Age estimates for hominin fossils and the onset of the Upper Palaeolithic at Denisova Cave
30 January 2019 (Douka et al. Nature)
Denisova Cave in the Siberian Altai (Russia) is a key site for understanding the complex relationships between hominin groups that inhabited Eurasia in the Middle and Late Pleistocene epoch. DNA sequenced from human remains found at this site has revealed the presence of a hitherto unknown hominin group, the Denisovans1,2, and high-coverage genomes from both Neanderthal and Denisovan fossils provide evidence for admixture between these two populations3. Determining the age of these fossils is important if we are to understand the nature of hominin interaction, and aspects of their cultural and subsistence adaptations. Here we present 50 radiocarbon determinations from the late Middle and Upper Palaeolithic layers of the site. We also report three direct dates for hominin fragments and obtain a mitochondrial DNA sequence for one of them.

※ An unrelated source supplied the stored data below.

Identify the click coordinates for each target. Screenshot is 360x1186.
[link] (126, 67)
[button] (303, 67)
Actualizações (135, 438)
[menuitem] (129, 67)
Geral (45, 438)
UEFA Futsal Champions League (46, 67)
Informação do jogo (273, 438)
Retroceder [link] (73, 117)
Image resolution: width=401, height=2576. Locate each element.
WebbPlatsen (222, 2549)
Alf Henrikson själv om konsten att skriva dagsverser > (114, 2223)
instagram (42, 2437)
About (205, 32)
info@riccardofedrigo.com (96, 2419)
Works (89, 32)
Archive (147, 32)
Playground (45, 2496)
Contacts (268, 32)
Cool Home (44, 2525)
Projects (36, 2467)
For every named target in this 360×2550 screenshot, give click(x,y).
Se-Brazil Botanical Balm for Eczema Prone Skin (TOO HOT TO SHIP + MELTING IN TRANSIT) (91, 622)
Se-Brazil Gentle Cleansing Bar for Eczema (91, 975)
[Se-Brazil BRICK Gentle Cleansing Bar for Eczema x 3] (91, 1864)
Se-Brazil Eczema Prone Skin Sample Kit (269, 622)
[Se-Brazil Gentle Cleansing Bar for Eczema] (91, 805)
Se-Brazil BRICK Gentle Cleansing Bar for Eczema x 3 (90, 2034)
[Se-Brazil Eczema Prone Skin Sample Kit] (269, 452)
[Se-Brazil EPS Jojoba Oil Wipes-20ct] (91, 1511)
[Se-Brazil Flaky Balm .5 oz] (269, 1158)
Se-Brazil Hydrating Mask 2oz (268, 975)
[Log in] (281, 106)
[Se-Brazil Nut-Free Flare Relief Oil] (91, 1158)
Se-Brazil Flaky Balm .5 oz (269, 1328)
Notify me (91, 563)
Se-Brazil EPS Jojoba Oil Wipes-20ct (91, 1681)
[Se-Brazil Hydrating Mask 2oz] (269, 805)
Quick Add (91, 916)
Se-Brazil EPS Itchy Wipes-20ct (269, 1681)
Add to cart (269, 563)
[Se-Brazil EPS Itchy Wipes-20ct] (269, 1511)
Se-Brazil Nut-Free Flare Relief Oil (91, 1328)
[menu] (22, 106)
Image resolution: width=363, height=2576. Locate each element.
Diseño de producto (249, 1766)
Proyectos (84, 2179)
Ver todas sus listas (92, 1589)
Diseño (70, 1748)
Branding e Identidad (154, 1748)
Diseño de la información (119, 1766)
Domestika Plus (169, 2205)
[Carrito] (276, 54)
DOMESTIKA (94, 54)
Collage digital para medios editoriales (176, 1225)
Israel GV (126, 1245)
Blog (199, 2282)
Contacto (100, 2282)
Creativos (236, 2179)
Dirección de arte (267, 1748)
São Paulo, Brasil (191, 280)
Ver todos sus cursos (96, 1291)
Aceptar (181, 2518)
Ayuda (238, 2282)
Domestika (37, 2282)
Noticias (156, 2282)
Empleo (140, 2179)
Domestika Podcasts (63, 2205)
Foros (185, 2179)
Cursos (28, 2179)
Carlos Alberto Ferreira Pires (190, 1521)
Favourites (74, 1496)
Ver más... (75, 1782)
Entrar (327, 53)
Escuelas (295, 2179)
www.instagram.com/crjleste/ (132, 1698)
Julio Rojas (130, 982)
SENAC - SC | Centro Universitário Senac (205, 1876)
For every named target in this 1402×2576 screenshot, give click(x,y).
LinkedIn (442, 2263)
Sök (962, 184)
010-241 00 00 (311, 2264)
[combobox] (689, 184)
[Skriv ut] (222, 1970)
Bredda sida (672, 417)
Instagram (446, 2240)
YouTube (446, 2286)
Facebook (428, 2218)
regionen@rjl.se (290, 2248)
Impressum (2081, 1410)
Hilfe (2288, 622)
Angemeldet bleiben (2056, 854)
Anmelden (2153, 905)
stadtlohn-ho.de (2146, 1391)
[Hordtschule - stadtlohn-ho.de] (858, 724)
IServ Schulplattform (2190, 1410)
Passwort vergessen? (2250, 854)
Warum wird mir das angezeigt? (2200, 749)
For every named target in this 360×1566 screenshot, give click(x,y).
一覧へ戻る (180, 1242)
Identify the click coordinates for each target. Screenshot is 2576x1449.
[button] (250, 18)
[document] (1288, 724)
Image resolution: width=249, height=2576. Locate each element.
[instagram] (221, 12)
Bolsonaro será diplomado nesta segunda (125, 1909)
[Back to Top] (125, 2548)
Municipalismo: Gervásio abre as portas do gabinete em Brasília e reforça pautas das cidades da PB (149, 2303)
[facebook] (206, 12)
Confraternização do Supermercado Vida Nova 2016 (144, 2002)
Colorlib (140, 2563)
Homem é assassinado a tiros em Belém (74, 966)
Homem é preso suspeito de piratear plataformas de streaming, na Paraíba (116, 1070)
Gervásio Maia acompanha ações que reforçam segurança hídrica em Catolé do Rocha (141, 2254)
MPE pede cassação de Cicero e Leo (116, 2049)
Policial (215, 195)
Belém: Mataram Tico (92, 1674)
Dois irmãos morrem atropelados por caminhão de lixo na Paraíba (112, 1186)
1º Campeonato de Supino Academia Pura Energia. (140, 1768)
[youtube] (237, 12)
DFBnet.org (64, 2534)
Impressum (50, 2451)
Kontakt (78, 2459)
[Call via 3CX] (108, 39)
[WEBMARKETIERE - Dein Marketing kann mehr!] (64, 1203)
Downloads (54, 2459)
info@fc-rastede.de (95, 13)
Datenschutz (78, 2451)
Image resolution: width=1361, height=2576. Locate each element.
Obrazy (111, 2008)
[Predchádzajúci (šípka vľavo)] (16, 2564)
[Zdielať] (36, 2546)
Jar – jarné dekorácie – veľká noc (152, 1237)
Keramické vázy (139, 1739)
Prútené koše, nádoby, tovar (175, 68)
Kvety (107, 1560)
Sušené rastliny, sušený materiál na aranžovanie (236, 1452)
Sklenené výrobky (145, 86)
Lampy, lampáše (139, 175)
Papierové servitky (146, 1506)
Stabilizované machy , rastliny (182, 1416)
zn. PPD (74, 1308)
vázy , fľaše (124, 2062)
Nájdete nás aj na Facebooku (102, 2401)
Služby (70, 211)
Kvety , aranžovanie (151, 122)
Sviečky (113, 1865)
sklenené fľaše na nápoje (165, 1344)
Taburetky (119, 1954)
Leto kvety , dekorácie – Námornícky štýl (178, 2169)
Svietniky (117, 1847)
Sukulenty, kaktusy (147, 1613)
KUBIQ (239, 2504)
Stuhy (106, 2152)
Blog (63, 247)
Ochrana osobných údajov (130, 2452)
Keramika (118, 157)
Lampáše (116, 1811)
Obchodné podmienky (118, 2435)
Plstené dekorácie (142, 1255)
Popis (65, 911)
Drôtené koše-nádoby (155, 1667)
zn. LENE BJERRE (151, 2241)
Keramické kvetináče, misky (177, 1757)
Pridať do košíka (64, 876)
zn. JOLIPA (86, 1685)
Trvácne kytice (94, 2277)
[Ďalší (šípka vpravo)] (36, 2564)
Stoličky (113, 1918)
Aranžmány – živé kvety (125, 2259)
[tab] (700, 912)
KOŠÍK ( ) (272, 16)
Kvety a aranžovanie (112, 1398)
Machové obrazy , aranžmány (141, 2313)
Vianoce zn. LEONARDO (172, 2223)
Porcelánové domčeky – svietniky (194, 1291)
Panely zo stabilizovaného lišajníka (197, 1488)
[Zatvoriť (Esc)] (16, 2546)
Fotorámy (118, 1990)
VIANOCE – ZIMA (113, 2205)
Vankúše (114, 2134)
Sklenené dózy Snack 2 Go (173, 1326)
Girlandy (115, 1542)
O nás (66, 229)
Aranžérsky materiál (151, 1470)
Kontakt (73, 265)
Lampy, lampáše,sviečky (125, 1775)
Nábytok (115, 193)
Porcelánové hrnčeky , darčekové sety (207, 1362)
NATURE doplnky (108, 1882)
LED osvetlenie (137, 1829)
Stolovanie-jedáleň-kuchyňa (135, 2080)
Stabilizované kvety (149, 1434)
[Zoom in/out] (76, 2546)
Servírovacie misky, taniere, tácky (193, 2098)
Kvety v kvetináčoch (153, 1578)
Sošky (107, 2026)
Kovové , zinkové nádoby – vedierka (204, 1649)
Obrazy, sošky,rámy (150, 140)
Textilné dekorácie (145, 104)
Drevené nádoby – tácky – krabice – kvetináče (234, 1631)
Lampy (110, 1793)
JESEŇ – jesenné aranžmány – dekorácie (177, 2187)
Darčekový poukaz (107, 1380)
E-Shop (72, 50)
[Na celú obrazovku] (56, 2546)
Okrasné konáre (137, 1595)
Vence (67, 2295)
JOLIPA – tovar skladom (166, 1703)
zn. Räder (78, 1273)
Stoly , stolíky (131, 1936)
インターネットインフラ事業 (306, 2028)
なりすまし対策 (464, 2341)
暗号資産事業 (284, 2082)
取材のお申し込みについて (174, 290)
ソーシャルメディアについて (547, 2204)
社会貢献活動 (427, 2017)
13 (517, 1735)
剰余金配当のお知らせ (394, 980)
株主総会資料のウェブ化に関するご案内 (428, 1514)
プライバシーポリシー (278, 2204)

We apply a Bayesian age modelling approach that combines chronometric (radiocarbon, uranium series and optical ages), stratigraphic and genetic data to calculate probabilistically the age of the human fossils at the site. Our modelled estimate for the age of the oldest Denisovan fossil suggests that this group was present at the site as early as 195,000 years ago (at 95.4% probability). All Neanderthal fossils—as well as Denisova 11, the daughter of a Neanderthal and a Denisovan4—date to between 80,000 and 140,000 years ago. The youngest Denisovan dates to 52,000–76,000 years ago. Direct radiocarbon dating of Upper Palaeolithic tooth pendants and bone points yielded the earliest evidence for the production of these artefacts in northern Eurasia, between 43,000 and 49,000 calibrated years before present (taken as ad 1950). On the basis of current archaeological evidence, it may be assumed that these artefacts are associated with the Denisovan population. It is not currently possible to determine whether anatomically modern humans were involved in their production, as modern-human fossil and genetic evidence of such antiquity has not yet been identified in the Altai region.